Supplied passage —
Segment Open

Editor’s Note: This article by Patricia Kime originally appeared onMilitary.com, a leading source of news for the military and veteran community.
A federal court has ruled that the Department of Veterans Affairs wrongly denied reimbursements to veterans who received emergency medical care at non-VA facilities, a decision that could result in payouts to veterans totaling billions.
U.S. Court of Appeals for Veterans Claims judges wrote Monday that VA’s reimbursement regulations, which were instituted in 2018, violated a law that requires VA to approve veterans’ claims for emergency room expenses not covered by private insurance.
The case, Wolfe v. Wilkie, marked the second time VA has been overruled on its interpretation of its reimbursement policies. In 2015, the court ruled that a previous version of the VA regulation on emergency claims violated a 2010 law.
According to the appeals court judges, the 2015 ruling was intended to require VA to act as a secondary payer for expenses not covered by an individual’s primary private health insurance.
But VA has not been doing that, they said in the Wolfe v. Wilkie decision.
“VA was … informing veterans that they were not entitled to reimbursement for non-VA emergency medical care if they had any insurance covering the service at issue,” wrote the judges. “In other words, the agency was telling veterans that the law was exactly opposite to what a federal court had held the law to be.”
According to VA, the department can pay for emergency medical care if the condition is service-related or caused by a service-related condition and services aren’t available at a VA facility.
For conditions not considered service-connected, VA can also pay for emergency medical care, but only under certain conditions: care must be provided in a hospital emergency department; care must be given to treat life or health-threatening conditions; the required care must not be available to the veteran at a VA; the veteran must have received care at a VA facility within the past two years.
By law, VA cannot provide coverage for copayments, coinsurance or deductibles, according to its own fact sheet on emergency medical care.
It was for those reasons that VA denied reimbursement to Coast Guard veteran Amanda Wolfe, who experienced appendicitis in September 2016 and sought care at a civilian hospital, since the VA facility was more than three hours away.
She filed a claim for $2,558.54 of the $22,348.25 bill — the amount not covered by her employer-sponsored health insurance.
She paid the bill in fall 2016 as it went to collections. And in February 2018, VA denied the claim, saying the $2,558.54 was for copayments, deductibles and coinsurance.

Segment Closed

Saved entries:
Segment Open

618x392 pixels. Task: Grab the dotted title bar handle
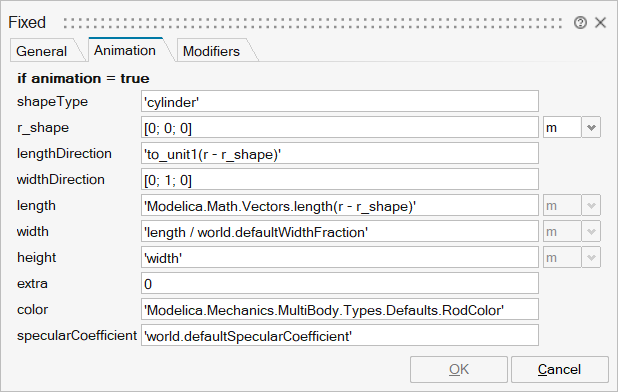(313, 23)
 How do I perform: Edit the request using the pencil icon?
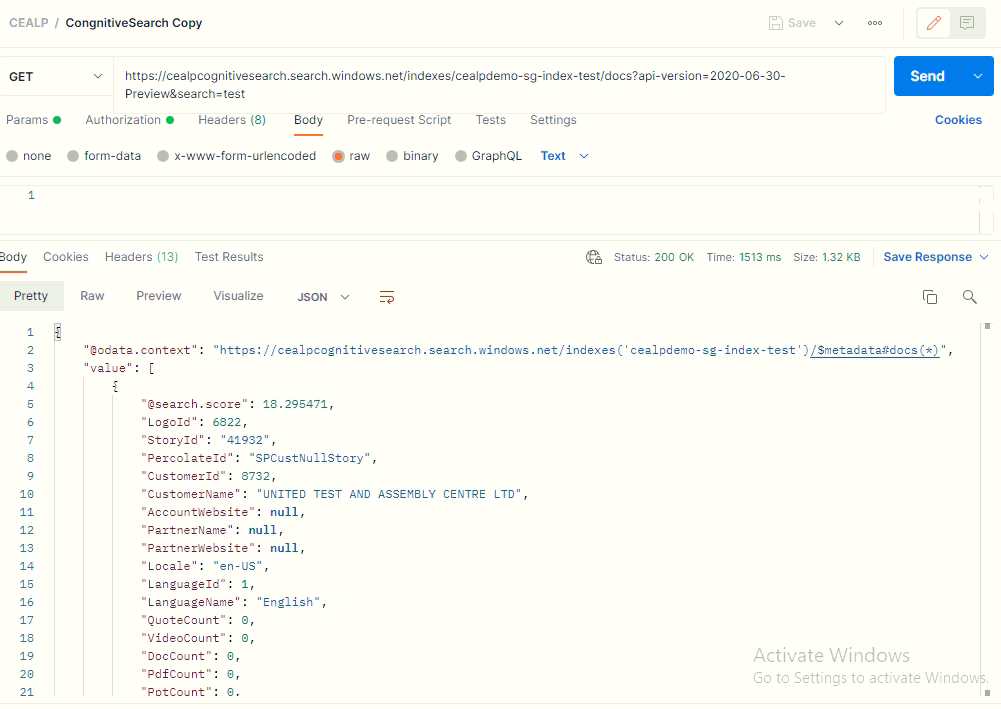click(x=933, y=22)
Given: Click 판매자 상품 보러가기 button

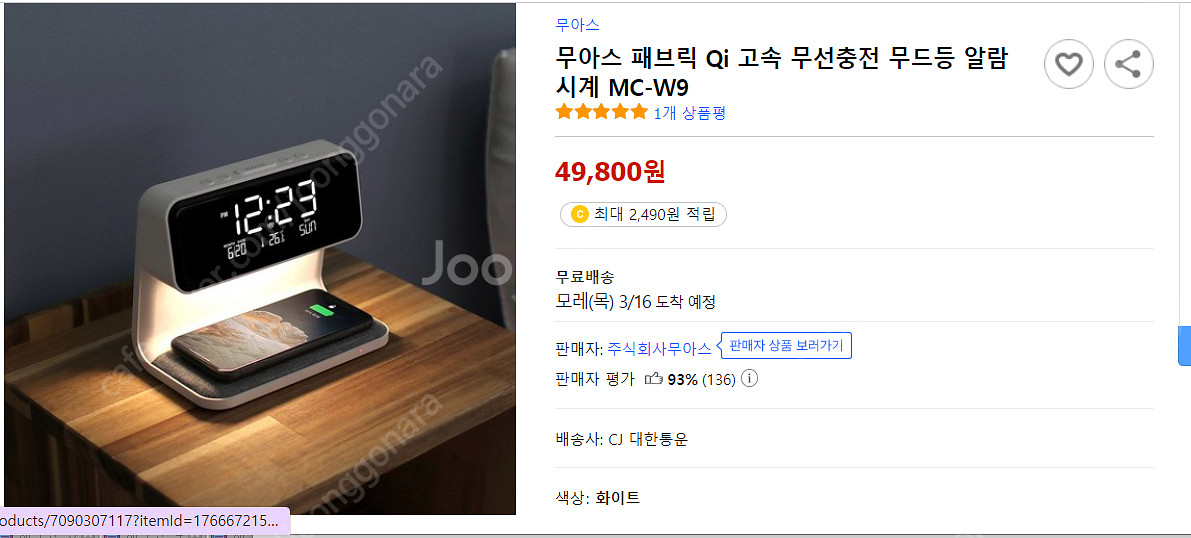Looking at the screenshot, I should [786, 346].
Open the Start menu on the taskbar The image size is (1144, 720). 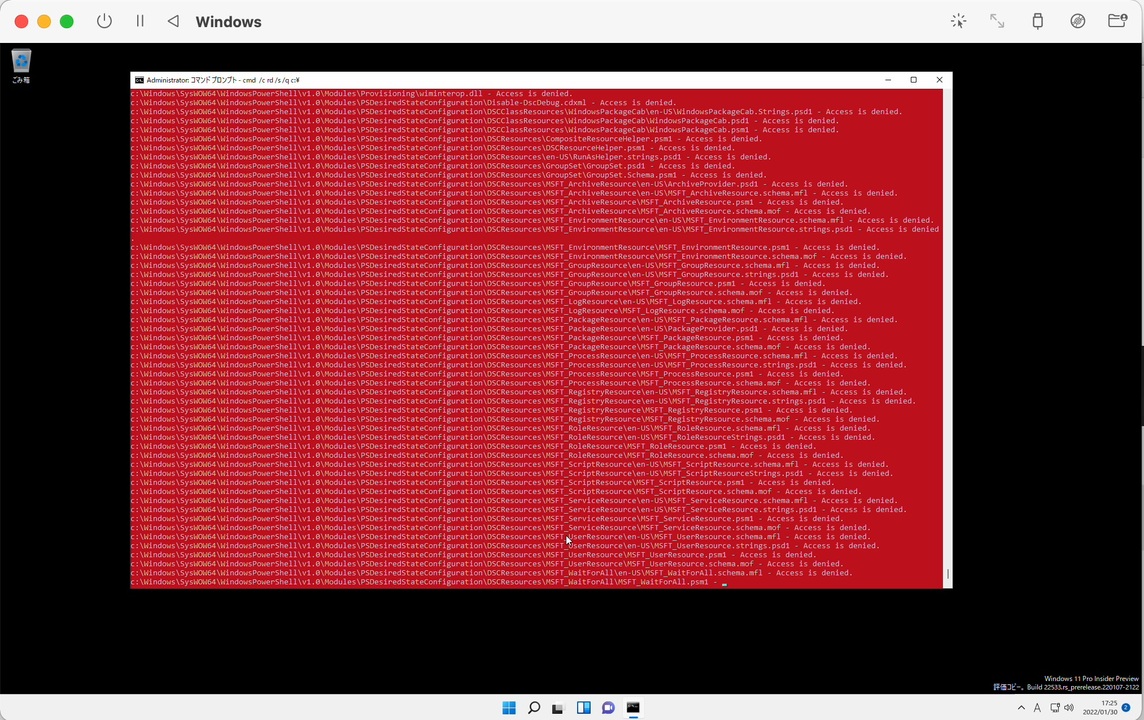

Segment Closed

Problem set —
A) Duplicate the article on the VA reimbursement ruling from "According to VA, the" up to and including "past two years.".
B) Answer these about the article on the VA reimbursement ruling:
(i) In what year were the VA reimbursement regulations instituted?
(ii) In which branch did Amanda Wolfe serve?
(iii) How much did Wolfe claim from VA?
The records were drawn from a separate source.

Task-by-task outputs —
A)
According to VA, the department can pay for emergency medical care if the condition is service-related or caused by a service-related condition and services aren’t available at a VA facility.
For conditions not considered service-connected, VA can also pay for emergency medical care, but only under certain conditions: care must be provided in a hospital emergency department; care must be given to treat life or health-threatening conditions; the required care must not be available to the veteran at a VA; the veteran must have received care at a VA facility within the past two years.

B)
(i) 2018
(ii) The Coast Guard
(iii) $2,558.54